IV GALA DE LOS PREMIOS CÍRCULO ROJO

El viernes estuve insitu presenciando la IV edición de los Premios Círculo Rojo celebrada en Almería,  la tierra donde se cumplen los sueños. Un homenaje a las Letras y a los escritores en el que nos dimos cita varios centenares de ellos provenientes de toda España, además de familiares y  amigos. Debo de destacar, como creo que hemos coincidido la mayoría de los artistas allí presentes, el reconocimiento al buen trabajo realizado con cariño por su fundador Alberto Cerezuela. Su humildad y profesionalidad es el sello de garantía de su editorial. Es muy importante para la cultura que hayan editoriales como la de Círculo Rojo que den oportunidades a los nuevos escritores y también ayuden a los consagrados. Aunque las cuatro horas de la gala se hicieron un poquito largas en su conjunto fue una noche memorable. Las actuaciones por los artistas invitados la hicieron amena y llevadera. Javier Ojeda estuvo espectacular. Parece que con los años va mejorando como el buen vino. Se nota que es un artista de postín desde los pies a la cabeza.

Tuve la suerte de estar acompañado por los padres de un finalista de novela histórica, Francisco del Río, “el misterio de  Boletes” que fueron muy simpáticos y agradables. La presentación de Jesús Olmedo fue también espectacular. Se nota que disfruta con lo que hace y es un artista muy versátil y polifacético. Su acompañante Raquel a la que conocí personalmente en InteralmeríaTV también genial. Podría escribir sobre la Gala al menos una docena de páginas, pero voy acabar mencionado un par de momentos que me cautivaron o me llamaron la atención. Uno de ellos fue la charla que tuve con uno de los ganadores “El gran reto de Seve. Popularizar el golf”. Escrita por Antonio y Gonzalo Lavín. Un reconocimiento al gran papel desarrollado por Severiano Ballesteros.

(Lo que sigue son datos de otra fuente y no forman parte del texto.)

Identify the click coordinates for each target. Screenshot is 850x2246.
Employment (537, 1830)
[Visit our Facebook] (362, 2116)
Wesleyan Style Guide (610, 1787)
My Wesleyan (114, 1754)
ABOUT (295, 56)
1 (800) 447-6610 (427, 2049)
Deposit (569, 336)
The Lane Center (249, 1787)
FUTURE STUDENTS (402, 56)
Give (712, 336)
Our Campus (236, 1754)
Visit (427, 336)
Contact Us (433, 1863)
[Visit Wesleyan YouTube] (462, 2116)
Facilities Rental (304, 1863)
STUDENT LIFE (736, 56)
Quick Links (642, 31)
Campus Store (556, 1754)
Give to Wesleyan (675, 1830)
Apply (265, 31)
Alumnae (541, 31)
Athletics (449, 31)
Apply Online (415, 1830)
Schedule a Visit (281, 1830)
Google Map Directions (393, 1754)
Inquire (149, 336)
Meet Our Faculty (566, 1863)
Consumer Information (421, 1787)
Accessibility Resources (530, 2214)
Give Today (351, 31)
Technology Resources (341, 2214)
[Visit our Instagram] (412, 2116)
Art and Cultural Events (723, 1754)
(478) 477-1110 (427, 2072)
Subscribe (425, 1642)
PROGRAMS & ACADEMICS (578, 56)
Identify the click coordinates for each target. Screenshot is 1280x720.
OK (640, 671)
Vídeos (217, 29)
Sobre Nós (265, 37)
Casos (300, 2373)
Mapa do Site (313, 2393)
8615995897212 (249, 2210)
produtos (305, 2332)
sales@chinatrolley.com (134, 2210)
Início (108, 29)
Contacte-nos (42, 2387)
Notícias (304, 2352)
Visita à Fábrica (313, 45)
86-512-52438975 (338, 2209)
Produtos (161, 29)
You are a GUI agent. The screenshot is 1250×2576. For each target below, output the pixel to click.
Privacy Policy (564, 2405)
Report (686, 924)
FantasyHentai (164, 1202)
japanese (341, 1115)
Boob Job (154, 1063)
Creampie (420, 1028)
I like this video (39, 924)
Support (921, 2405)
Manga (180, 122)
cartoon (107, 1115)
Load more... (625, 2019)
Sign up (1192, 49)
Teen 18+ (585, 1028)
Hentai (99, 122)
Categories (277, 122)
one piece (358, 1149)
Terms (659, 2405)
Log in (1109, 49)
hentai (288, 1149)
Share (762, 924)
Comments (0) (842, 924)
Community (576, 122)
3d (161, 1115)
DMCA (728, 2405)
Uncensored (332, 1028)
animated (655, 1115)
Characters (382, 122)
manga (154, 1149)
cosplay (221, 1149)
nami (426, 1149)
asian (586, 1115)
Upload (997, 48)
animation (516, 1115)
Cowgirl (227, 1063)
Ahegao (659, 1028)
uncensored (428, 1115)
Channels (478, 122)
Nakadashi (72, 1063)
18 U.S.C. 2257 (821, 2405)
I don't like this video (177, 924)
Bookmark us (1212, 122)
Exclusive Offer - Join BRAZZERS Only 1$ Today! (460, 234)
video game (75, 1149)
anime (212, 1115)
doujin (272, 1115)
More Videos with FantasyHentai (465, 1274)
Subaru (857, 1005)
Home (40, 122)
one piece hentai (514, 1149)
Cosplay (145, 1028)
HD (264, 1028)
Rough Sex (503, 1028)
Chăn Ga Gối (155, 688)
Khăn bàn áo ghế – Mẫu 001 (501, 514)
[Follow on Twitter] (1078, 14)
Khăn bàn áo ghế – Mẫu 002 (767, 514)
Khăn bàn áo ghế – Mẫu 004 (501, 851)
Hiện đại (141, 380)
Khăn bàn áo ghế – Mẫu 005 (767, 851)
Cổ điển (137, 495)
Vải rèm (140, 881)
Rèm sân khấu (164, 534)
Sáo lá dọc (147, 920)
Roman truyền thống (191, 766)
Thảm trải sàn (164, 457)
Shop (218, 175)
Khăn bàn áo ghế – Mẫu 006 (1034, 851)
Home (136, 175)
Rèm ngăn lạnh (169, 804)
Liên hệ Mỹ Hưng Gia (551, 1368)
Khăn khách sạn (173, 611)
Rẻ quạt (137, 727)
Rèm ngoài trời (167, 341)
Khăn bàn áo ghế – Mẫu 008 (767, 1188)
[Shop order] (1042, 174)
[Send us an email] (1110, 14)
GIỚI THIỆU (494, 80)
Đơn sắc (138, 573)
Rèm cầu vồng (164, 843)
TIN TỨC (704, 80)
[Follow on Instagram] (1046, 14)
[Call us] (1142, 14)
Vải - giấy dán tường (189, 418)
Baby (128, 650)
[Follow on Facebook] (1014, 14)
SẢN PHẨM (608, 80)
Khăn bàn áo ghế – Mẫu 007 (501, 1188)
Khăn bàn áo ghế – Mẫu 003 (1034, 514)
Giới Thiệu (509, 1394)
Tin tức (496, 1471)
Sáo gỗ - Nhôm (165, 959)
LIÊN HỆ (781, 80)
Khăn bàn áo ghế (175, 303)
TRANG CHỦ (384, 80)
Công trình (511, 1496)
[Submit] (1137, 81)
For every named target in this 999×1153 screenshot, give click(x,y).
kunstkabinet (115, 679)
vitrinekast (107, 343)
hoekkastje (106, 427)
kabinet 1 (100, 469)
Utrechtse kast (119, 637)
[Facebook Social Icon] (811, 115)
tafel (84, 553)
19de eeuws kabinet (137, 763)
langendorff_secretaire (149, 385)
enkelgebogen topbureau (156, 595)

Una vida dedicada por y para este gran deporte que tanto aporta y que no se le daba el valor que merecía. Creo que se debería ayudar y potenciar más este gran deporte que genera tanta riqueza además de otras tantas aportaciones para la sociedad. ¡Grande Seve!

Por último quiero destacar la gran apuesta y apoyo de Alberto Cerezuela a su tierra. Apostando más por sus raíces que por sus beneficios. Porque esta gala se podría haber presentado perfectamente en una capital grande de España con numerosos medios de comunicación  y él sin embargo sigue apostando por su tierra, por el auditorio Maestro Padilla, la Almería mágica que tanto tiene por descubrir. Considero que es un acierto y le doy la enhorabuena por ello al igual que a la diputación de Almería y a su alcalde. Como ya le mencioné en primera persona a Alberto: “Almería será cuna de grandes escritores”. Sigue así don Alberto.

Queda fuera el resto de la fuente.